#### Directions for this task
Please print the entries below exactly, from the line with "This screenshot has height=397, width=269." through the line with "Given: Expand the", including both of those lines and leaving out all others.

***** Supplied records

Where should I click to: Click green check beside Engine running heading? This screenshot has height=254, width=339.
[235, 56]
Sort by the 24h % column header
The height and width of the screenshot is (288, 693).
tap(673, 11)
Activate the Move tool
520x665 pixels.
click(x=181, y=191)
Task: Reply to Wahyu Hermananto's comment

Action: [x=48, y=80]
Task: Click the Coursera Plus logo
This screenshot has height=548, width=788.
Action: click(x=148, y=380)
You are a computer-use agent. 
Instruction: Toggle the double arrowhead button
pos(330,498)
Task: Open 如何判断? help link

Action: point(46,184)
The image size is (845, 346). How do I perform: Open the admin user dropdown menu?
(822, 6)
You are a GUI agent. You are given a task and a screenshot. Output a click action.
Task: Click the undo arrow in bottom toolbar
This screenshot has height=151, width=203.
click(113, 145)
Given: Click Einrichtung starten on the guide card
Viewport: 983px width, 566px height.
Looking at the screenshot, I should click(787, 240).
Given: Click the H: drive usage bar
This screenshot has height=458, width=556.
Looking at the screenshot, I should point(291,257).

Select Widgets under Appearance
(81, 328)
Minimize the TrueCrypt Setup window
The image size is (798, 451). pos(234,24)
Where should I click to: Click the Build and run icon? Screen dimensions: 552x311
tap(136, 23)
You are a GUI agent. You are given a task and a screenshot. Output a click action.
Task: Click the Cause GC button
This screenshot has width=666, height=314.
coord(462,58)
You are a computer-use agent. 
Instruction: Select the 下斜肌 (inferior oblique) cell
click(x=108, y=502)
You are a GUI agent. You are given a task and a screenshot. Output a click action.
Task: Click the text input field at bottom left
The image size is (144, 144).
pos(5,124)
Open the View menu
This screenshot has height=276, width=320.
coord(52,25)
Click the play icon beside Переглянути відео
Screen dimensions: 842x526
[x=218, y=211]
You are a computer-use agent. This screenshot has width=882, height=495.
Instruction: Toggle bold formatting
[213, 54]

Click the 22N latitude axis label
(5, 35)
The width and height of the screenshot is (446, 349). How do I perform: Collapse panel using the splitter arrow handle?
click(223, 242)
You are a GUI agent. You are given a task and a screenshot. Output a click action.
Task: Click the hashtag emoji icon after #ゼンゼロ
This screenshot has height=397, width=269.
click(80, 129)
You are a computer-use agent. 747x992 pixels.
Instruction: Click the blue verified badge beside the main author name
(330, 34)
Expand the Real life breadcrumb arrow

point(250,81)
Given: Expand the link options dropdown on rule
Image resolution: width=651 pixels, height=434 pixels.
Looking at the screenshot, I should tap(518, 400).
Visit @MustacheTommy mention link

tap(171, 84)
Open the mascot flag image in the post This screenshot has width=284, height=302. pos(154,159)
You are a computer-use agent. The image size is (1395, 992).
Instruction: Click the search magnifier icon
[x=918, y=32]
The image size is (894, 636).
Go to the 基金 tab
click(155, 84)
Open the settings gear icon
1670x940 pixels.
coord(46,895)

**********

#### Exercise solution
This screenshot has height=397, width=269.
click(80, 129)
You are a computer-use agent. 747x992 pixels.
Instruction: Click the blue verified badge beside the main author name
(330, 34)
Expand the Real life breadcrumb arrow

point(250,81)
Given: Expand the link options dropdown on rule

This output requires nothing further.